§ The task
Reproduce the records word for word, starting from the first line and ending with the line that contains "Looking at the screenshot, I should [12, 112].", including that line.

Dataset items
┄┄┄┄┄┄┄┄┄┄
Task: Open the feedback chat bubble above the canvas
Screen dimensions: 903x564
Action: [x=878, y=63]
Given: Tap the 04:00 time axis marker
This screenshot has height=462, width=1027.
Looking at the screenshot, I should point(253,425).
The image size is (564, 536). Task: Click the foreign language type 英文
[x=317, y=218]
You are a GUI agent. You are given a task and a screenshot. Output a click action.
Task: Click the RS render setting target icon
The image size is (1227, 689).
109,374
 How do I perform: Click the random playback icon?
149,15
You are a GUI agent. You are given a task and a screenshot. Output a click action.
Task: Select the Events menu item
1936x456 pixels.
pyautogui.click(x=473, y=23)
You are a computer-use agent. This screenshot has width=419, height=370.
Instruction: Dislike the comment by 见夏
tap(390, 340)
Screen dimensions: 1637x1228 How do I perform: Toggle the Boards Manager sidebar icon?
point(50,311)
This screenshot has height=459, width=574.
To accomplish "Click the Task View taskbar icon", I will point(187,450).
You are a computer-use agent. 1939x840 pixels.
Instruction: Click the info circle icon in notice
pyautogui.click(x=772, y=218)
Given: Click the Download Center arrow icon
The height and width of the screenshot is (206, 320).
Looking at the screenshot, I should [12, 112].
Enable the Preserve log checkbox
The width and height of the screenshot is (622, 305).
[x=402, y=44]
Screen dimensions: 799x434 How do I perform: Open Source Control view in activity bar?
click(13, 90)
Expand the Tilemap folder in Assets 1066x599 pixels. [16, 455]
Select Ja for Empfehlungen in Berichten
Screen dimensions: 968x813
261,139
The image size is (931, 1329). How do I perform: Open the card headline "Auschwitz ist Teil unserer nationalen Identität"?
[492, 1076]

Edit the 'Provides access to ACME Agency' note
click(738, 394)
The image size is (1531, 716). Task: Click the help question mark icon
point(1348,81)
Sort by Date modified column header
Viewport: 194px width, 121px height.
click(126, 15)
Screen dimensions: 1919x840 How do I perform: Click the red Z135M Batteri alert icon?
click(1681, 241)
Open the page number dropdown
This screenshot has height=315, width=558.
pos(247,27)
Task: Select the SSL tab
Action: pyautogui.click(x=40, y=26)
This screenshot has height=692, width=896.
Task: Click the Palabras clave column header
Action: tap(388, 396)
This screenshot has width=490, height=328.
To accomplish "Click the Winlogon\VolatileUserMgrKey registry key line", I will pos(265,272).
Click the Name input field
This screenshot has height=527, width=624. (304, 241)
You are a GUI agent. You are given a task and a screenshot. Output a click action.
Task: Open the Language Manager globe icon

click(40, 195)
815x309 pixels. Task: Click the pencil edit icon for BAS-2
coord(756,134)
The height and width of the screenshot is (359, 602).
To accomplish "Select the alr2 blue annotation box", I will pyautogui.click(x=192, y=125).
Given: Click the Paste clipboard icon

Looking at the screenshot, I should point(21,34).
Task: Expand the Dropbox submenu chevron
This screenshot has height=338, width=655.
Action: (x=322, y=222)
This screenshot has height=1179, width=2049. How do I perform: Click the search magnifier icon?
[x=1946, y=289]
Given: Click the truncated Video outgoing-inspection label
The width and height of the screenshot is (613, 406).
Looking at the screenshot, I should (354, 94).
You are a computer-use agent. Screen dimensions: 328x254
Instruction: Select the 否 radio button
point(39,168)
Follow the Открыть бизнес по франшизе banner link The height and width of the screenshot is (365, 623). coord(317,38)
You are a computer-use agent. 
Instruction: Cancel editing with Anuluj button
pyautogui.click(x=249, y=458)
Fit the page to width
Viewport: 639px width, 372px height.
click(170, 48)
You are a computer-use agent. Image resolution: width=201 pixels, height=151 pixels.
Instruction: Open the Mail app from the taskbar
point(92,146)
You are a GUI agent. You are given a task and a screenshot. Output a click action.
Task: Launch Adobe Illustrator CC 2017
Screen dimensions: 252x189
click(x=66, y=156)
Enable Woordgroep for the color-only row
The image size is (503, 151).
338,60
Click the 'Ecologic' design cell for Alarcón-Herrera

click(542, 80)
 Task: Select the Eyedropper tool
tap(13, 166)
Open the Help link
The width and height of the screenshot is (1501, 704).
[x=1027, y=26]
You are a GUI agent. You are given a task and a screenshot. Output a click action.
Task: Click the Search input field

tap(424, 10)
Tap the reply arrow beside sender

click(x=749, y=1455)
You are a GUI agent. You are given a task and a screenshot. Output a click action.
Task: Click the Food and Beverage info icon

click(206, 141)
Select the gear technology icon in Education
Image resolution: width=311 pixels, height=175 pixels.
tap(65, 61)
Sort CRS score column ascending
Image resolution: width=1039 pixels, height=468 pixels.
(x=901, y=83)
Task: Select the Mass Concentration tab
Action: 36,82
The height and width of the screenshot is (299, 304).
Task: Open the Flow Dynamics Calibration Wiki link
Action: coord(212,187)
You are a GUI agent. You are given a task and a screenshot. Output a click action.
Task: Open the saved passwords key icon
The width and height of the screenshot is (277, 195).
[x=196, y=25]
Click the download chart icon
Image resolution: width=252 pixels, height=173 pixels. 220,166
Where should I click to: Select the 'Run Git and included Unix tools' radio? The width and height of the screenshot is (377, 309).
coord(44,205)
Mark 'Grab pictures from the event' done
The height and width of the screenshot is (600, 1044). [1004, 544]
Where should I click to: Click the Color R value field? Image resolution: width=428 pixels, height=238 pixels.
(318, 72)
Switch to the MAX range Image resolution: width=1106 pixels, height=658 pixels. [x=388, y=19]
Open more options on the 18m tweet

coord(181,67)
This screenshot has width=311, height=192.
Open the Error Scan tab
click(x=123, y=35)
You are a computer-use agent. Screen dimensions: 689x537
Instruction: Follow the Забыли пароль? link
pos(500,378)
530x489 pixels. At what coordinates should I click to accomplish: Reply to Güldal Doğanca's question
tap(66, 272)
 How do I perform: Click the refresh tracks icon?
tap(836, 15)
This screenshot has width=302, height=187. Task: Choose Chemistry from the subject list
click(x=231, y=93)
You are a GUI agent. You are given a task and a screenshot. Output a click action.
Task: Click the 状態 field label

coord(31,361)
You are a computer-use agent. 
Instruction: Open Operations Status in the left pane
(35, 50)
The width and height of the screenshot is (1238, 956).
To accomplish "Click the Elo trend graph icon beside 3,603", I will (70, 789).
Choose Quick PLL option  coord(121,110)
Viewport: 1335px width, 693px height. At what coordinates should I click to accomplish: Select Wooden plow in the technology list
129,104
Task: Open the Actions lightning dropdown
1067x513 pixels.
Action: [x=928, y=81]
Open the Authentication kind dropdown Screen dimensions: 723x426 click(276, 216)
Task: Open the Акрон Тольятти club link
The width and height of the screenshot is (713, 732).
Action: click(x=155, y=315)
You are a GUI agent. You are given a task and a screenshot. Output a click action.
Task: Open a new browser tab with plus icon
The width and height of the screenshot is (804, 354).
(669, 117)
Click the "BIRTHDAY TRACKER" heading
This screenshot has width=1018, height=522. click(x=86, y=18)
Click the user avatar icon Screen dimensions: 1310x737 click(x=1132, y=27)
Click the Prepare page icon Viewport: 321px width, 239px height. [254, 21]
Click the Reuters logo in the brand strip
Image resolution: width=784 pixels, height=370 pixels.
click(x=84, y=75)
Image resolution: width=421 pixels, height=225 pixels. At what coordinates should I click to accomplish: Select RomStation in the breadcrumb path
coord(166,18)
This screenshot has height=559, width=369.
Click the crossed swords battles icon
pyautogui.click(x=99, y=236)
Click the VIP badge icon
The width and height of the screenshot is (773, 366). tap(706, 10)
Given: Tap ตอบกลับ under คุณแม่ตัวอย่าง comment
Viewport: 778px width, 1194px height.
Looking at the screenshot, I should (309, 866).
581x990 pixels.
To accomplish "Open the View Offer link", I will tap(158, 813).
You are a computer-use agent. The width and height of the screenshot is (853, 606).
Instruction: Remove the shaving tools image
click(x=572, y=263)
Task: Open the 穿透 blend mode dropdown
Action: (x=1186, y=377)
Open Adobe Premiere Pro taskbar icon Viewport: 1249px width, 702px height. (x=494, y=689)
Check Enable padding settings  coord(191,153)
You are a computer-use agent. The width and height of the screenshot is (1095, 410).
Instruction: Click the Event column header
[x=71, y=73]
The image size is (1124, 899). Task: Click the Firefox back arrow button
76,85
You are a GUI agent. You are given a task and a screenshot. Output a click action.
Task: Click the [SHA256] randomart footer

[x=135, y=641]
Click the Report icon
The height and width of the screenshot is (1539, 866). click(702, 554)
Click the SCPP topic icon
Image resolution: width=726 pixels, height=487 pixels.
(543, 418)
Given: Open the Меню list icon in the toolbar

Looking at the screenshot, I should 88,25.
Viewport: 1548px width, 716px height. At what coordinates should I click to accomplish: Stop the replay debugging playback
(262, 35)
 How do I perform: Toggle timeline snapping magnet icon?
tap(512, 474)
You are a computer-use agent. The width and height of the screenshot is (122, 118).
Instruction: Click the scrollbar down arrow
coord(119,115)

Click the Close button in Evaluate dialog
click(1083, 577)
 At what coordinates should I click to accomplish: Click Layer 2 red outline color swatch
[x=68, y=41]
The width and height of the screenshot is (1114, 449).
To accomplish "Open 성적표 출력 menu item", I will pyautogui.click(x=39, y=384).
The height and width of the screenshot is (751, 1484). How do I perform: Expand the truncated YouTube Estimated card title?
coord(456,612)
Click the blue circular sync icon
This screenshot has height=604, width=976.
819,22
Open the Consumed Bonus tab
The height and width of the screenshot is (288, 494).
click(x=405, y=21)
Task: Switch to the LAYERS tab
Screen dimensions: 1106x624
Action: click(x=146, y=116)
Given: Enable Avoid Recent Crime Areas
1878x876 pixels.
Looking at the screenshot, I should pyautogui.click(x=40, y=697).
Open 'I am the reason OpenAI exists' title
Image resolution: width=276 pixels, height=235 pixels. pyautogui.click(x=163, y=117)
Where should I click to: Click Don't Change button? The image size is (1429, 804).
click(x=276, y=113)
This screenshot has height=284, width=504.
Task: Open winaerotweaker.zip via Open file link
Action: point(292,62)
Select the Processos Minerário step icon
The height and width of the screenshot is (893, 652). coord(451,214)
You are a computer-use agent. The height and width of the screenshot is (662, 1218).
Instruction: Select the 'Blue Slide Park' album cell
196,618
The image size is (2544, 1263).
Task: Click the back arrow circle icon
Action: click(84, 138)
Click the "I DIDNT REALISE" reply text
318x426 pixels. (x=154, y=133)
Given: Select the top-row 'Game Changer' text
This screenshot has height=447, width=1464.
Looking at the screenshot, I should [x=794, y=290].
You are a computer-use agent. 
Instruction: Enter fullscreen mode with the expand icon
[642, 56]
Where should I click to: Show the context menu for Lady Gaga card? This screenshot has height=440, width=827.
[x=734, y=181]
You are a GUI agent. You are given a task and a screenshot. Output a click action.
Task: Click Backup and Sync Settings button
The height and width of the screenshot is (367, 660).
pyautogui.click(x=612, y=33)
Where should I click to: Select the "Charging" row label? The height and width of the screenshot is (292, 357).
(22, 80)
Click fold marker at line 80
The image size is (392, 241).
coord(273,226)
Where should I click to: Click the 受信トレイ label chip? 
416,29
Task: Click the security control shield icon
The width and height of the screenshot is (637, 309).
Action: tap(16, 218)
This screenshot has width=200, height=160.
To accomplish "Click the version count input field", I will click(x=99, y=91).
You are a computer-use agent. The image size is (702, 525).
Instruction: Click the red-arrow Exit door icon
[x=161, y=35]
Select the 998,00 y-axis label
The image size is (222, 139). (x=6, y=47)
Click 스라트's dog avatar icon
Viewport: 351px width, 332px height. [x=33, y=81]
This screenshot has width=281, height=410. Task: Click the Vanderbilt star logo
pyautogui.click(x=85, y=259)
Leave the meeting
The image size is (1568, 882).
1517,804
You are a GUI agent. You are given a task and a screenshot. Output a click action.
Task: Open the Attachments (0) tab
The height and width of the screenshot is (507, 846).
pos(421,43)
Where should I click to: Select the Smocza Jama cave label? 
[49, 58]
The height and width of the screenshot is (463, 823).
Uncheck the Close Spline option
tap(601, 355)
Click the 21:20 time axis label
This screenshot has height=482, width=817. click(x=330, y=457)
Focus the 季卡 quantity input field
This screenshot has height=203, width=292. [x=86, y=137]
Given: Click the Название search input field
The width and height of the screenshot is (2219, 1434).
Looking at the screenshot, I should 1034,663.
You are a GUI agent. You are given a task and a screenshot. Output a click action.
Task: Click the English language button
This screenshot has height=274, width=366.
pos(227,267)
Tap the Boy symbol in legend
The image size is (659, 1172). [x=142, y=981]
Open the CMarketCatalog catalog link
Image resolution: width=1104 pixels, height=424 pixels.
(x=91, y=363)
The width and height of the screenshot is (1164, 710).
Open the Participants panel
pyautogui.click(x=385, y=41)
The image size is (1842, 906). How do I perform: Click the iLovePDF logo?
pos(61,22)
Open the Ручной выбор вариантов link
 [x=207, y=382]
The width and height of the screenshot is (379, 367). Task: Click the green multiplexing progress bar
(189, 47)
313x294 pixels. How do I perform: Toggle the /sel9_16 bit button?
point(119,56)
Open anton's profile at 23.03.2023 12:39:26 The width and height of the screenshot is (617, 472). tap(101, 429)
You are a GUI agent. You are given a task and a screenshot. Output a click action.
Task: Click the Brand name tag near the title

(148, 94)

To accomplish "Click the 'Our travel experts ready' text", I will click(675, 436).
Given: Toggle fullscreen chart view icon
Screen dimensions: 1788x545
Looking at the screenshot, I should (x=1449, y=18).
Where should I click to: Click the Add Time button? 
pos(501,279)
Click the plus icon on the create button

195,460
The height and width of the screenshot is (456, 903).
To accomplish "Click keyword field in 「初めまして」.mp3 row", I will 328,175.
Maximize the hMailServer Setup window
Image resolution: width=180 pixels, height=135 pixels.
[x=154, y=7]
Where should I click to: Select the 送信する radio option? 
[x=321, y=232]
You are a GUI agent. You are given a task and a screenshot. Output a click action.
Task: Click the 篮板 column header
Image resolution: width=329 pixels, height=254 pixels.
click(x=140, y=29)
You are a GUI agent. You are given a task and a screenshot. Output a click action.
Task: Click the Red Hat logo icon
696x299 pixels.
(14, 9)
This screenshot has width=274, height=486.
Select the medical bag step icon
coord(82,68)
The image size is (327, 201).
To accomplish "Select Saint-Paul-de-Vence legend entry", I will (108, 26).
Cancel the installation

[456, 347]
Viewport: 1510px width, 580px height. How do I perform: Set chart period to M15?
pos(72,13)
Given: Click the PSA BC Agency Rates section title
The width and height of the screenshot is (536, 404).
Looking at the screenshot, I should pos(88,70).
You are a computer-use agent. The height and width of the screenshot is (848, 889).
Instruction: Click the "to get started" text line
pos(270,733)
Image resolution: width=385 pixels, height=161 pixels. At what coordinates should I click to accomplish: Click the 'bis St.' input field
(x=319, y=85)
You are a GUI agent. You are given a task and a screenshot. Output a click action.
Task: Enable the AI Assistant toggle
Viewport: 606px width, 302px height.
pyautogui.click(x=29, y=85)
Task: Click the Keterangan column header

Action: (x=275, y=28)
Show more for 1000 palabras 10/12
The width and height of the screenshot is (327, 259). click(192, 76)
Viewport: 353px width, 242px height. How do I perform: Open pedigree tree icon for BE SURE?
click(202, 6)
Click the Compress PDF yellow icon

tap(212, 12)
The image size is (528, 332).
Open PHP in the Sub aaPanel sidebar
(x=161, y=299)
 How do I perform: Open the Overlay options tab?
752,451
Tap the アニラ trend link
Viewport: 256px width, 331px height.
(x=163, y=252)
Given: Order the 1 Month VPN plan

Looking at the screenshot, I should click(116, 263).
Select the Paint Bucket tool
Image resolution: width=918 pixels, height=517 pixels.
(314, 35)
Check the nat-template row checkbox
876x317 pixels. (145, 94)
┄┄┄┄┄┄┄┄┄┄
§ Solution below
Task: Open the feedback chat bubble above the canvas
Screen dimensions: 903x564
Action: [x=878, y=63]
Given: Tap the 04:00 time axis marker
This screenshot has height=462, width=1027.
Looking at the screenshot, I should point(253,425).
The image size is (564, 536). Task: Click the foreign language type 英文
[x=317, y=218]
You are a GUI agent. You are given a task and a screenshot. Output a click action.
Task: Click the RS render setting target icon
The image size is (1227, 689).
109,374
 How do I perform: Click the random playback icon?
149,15
You are a GUI agent. You are given a task and a screenshot. Output a click action.
Task: Select the Events menu item
1936x456 pixels.
pyautogui.click(x=473, y=23)
You are a computer-use agent. This screenshot has width=419, height=370.
Instruction: Dislike the comment by 见夏
tap(390, 340)
Screen dimensions: 1637x1228 How do I perform: Toggle the Boards Manager sidebar icon?
point(50,311)
This screenshot has height=459, width=574.
To accomplish "Click the Task View taskbar icon", I will point(187,450).
You are a computer-use agent. 1939x840 pixels.
Instruction: Click the info circle icon in notice
pyautogui.click(x=772, y=218)
Given: Click the Download Center arrow icon
The height and width of the screenshot is (206, 320).
Looking at the screenshot, I should [12, 112].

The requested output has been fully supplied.